[Exercise description]:
In the data below, the answer is the run of lines from the line containing "Click inside the Url input field" through the line containing "You are a computer-use agent.", both included; print it exactly and nothing else.
= Beginning of Section =
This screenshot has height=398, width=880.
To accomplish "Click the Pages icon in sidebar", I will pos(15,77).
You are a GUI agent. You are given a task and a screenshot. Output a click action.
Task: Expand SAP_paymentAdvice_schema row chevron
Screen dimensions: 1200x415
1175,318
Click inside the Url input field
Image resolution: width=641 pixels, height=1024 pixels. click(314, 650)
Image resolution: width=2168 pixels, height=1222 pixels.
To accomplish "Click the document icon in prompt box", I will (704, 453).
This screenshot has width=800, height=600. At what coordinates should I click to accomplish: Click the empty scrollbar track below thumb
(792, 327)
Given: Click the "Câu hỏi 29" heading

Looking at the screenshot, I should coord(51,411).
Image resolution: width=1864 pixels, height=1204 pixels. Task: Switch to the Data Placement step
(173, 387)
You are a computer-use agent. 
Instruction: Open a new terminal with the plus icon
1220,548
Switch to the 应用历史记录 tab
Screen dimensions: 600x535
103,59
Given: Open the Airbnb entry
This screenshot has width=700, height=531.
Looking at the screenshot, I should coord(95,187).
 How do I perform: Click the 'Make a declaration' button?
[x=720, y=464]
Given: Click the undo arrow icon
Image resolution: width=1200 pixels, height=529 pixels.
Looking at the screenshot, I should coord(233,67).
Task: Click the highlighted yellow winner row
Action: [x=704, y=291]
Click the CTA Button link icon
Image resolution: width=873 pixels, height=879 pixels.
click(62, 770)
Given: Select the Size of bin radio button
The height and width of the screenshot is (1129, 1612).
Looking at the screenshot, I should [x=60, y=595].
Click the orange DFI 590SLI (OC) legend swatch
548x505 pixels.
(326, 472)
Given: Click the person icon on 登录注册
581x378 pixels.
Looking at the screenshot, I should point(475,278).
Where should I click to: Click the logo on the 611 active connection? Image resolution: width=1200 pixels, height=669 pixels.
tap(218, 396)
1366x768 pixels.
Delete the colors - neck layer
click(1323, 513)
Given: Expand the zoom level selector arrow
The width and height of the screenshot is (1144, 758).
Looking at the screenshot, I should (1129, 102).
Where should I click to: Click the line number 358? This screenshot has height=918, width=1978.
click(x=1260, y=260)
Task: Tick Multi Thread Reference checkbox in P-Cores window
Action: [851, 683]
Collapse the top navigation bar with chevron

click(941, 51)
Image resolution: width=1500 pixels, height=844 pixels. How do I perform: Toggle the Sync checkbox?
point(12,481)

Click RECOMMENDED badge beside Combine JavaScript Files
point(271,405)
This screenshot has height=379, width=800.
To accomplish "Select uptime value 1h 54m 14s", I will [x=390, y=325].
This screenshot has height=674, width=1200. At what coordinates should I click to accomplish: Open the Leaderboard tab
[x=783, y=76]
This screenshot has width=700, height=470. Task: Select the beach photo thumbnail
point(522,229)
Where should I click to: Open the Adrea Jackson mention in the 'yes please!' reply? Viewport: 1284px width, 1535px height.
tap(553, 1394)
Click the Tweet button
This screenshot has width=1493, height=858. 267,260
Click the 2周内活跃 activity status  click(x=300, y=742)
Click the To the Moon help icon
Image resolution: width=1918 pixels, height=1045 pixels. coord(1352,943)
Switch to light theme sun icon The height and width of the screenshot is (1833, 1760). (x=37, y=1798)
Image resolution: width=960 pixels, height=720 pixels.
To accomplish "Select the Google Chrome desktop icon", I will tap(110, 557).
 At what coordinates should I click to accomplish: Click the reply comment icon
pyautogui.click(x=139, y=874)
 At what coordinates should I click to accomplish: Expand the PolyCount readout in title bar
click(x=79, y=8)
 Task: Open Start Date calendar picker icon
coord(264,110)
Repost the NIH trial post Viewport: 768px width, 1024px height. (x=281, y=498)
= End of Section =
[Written answer]:
Click inside the Url input field
Image resolution: width=641 pixels, height=1024 pixels. click(314, 650)
Image resolution: width=2168 pixels, height=1222 pixels.
To accomplish "Click the document icon in prompt box", I will (704, 453).
This screenshot has width=800, height=600. At what coordinates should I click to accomplish: Click the empty scrollbar track below thumb
(792, 327)
Given: Click the "Câu hỏi 29" heading

Looking at the screenshot, I should coord(51,411).
Image resolution: width=1864 pixels, height=1204 pixels. Task: Switch to the Data Placement step
(173, 387)
You are a computer-use agent. 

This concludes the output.